Je tournais la tête, légèrement surprise, vers Chad.
- Oh ! Sacrément rêveuse même. Je vois tes pensées se dissiper dans tes yeux. Tout va bien ?
Je m'adossais contre le siège, posant ma main sur sa cuisse.
- Oui, ne t'inquiète pas. Juste un peu fatiguée par cette chaleur.
- Je peux te retirer quelques vêtements pour apaiser tes souffrances, tu sais, lança-t-il d'un air taquin.
- T'es pas possible, toi. Allez, concentre-toi sur la route, démon, j'aimerais arriver en un seul morceau.
- À vos ordres, mon capitaine !

Nous pénétrions dans le bar où Amanda nous avait donné rendez-vous. L'ambiance y était festive. La télévision accrochée derrière le comptoir hurlait l'euphorie d'un match de baseball, accompagnée par quelques supporters locaux accoudés, une bière à la main.
La musique tentait de se frayer un chemin à travers le brouhaha omniprésent dans la pièce. Je parvenais à peine à distinguer un des titres de Ten Years After. Comme à son habitude, Amanda était déjà là, nous attendant.

- Comment vont mes tourtereaux préférés ?
- Merveilleusement bien ! répondit Chad avec enthousiasme, prenant place sur un haut tabouret.
Je m'exécutai à mon tour, mais je restai silencieuse à la question de mon amie, qui comprit en un seul regard mon état d'esprit actuel.
- Bon ! Je paie ma tournée ! J'ai quelque chose à vous annoncer !
- Oh ! Une nouvelle ? Ne nous dis pas que tu as rencontré quelqu'un ?
- Que tu peux être sotte quand tu t'y mets ! Mais non, Annie... j'ai... eu une promotion !
- Wow, félicitations Amanda !
- Oui ! Félicitations ma belle ! Depuis le temps que tu souhaitais l'obtenir.

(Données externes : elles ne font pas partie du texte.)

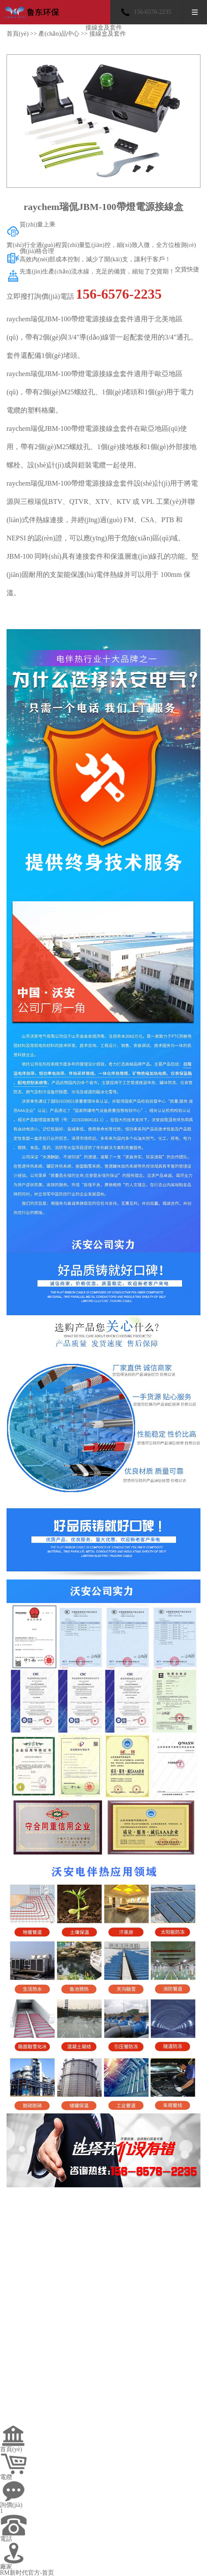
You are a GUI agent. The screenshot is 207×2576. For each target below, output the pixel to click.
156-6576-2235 (152, 12)
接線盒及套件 (107, 33)
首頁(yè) (18, 33)
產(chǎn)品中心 (58, 33)
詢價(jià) (11, 2505)
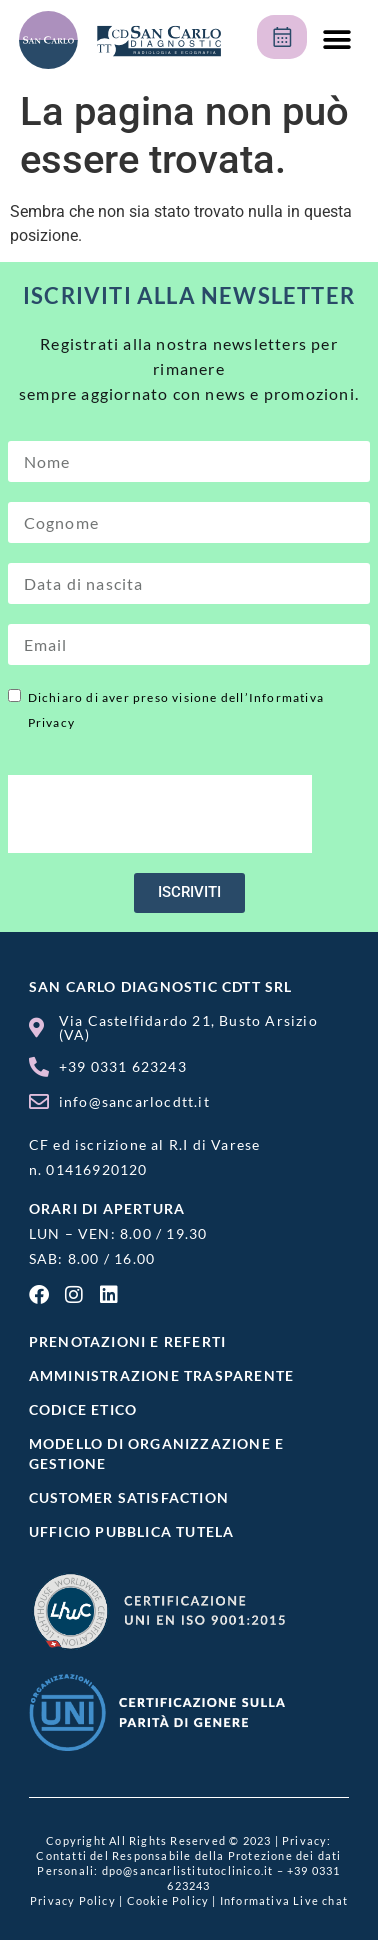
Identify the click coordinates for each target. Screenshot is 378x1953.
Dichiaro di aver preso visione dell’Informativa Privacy (176, 710)
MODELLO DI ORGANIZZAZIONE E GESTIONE (156, 1453)
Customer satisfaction (129, 1497)
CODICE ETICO (83, 1409)
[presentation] (160, 814)
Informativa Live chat (284, 1900)
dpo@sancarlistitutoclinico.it (188, 1870)
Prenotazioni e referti (127, 1341)
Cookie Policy (168, 1900)
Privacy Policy (73, 1900)
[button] (336, 40)
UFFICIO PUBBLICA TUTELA (132, 1531)
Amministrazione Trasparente (161, 1375)
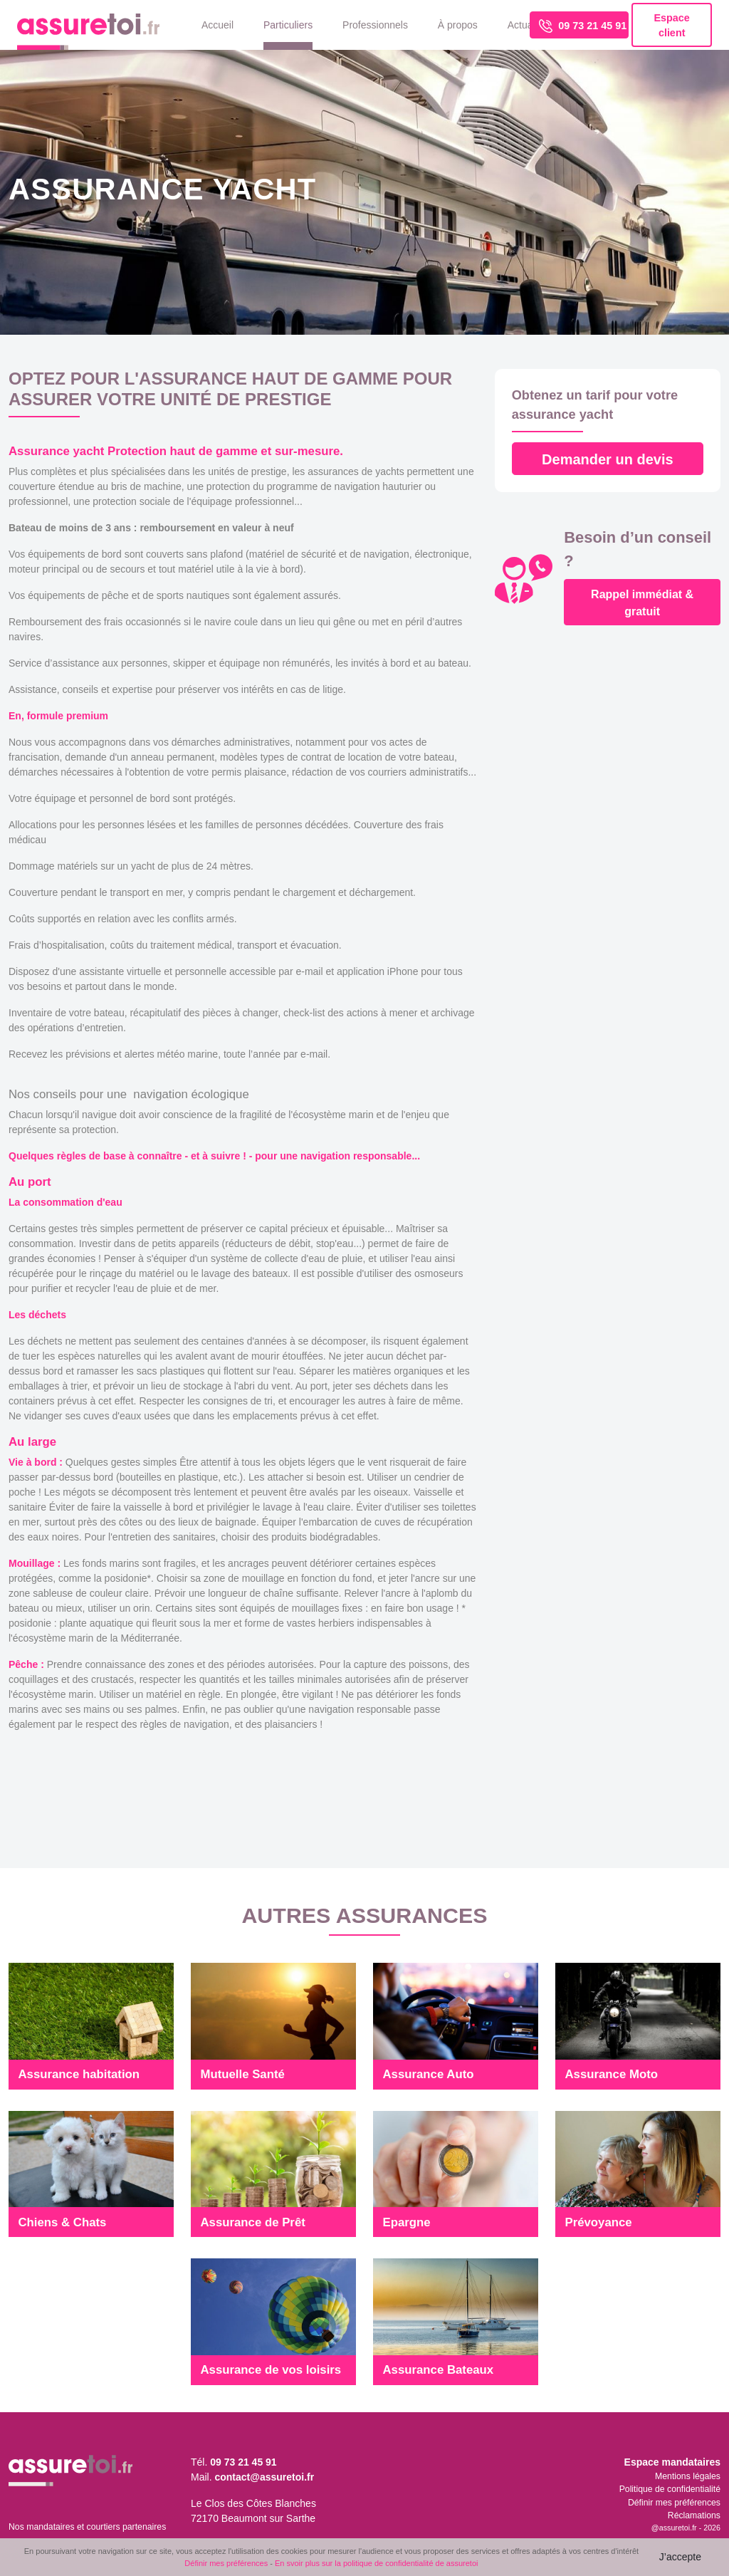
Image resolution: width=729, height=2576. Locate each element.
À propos (458, 25)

Ton acharnement et ton travail ont fini par payer !
- Merci, merci beaucoup cher public ! imita-t-elle à la manière d'Elvis Presley à Las Vegas.
Amanda quitta la table pour nous commander de quoi trinquer ensemble. Je restai là avec Chad, qui déposa sa main sur la mienne.
- Je vous aime, Madame Keller.

Comme à mon habitude, j'éludai la réponse par un léger sourire, me contentant de l'observer bêtement, incapable de lui donner une réponse. Jamais il ne m'a reproché de ne pas lui répondre, comme si pour lui le simple fait de m'aimer était suffisant. J'éprouvais cependant un certain malaise de ne pas lui dire que moi aussi. En vérité, je culpabilisais de ne pas ressentir la même chose que lui à son égard. J'avais pourtant conscience de la chance que j'avais d'avoir un homme comme lui. Je me sentais comme une enfant gâtée, insatisfaite de ce qu'elle possédait.